Trascriva fedelmente le righe che vanno da quella contenente "Open Mobile Hub home title" a quella contenente "Action: 601,153", entrambe incluse. Ometta le immagini nella risposta.

## DATI FORNITI:
◇ ◇ ◇ ◇ ◇

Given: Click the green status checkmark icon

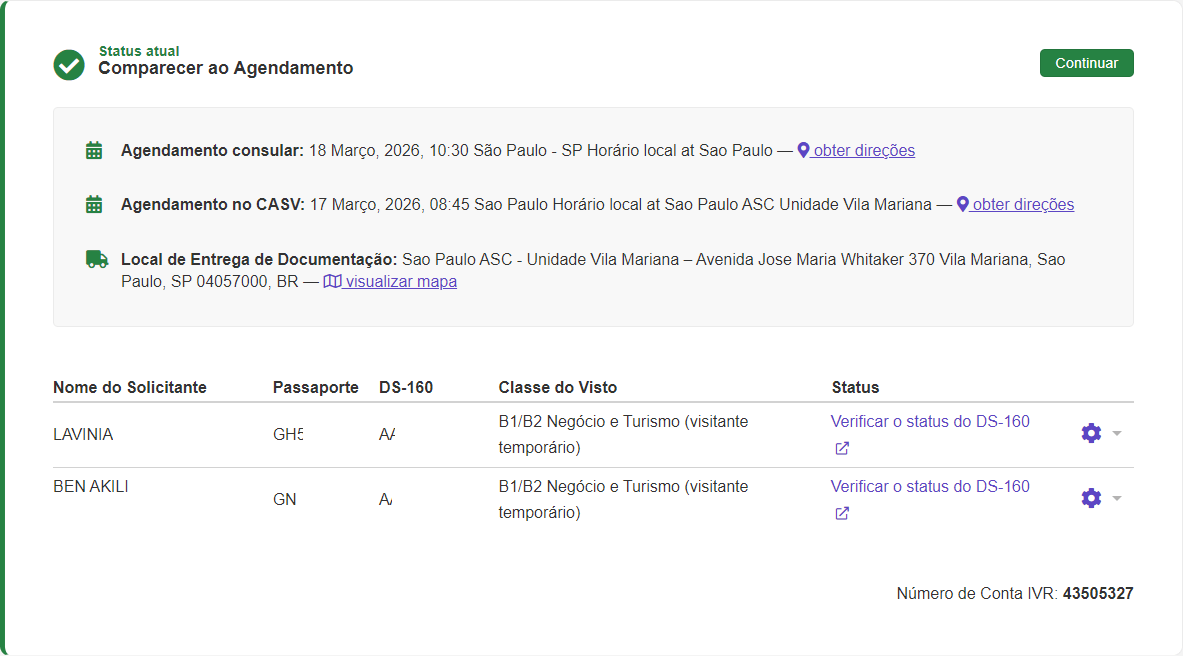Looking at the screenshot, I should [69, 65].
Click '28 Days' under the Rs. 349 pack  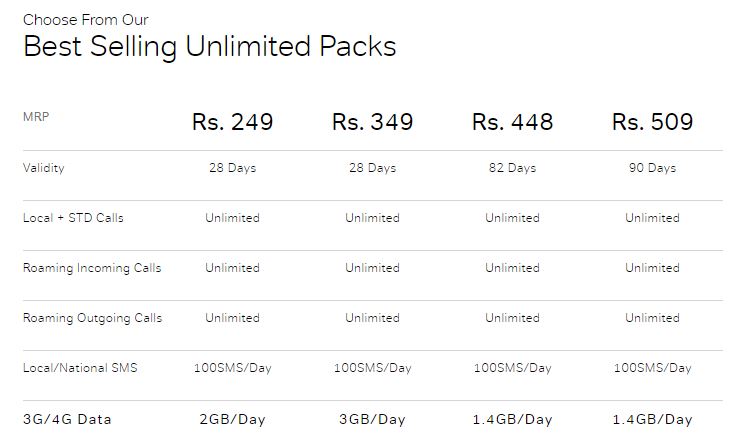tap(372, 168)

◇ ◇ ◇ ◇ ◇

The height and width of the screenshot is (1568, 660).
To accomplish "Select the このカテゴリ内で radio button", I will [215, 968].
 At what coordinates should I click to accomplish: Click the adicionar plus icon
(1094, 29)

◇ ◇ ◇ ◇ ◇

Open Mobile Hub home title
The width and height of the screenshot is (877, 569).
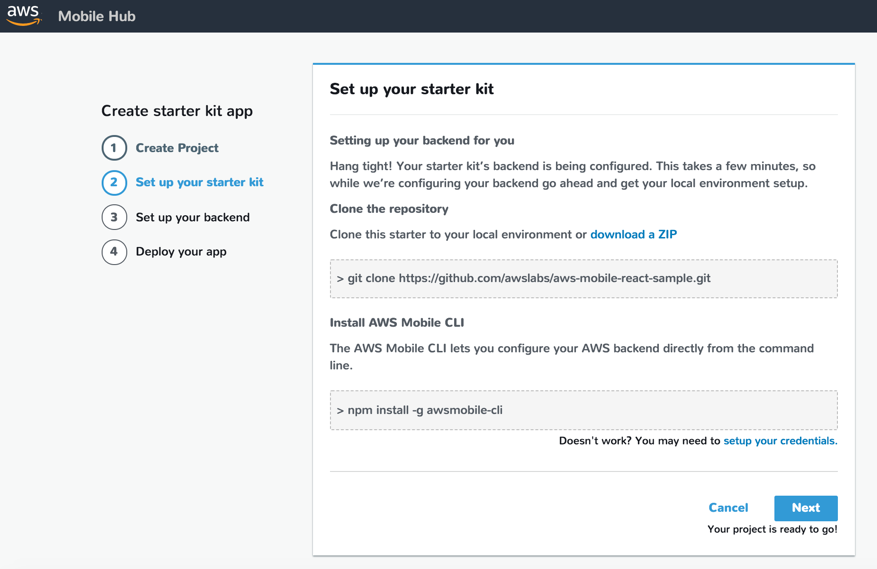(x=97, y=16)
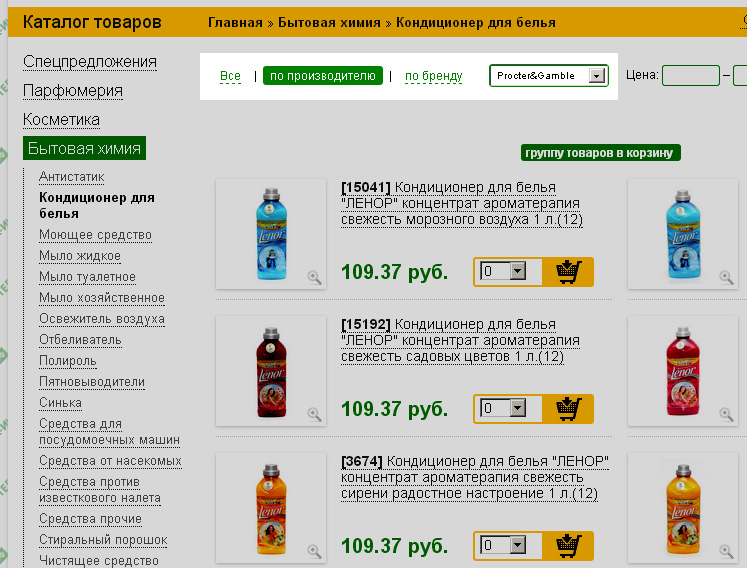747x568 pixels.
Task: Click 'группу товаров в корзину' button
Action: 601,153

◇ ◇ ◇ ◇ ◇

## RISULTATO FINALE:
Open Mobile Hub home title
The width and height of the screenshot is (877, 569).
(x=97, y=16)
747x568 pixels.
Task: Click 'группу товаров в корзину' button
Action: 601,153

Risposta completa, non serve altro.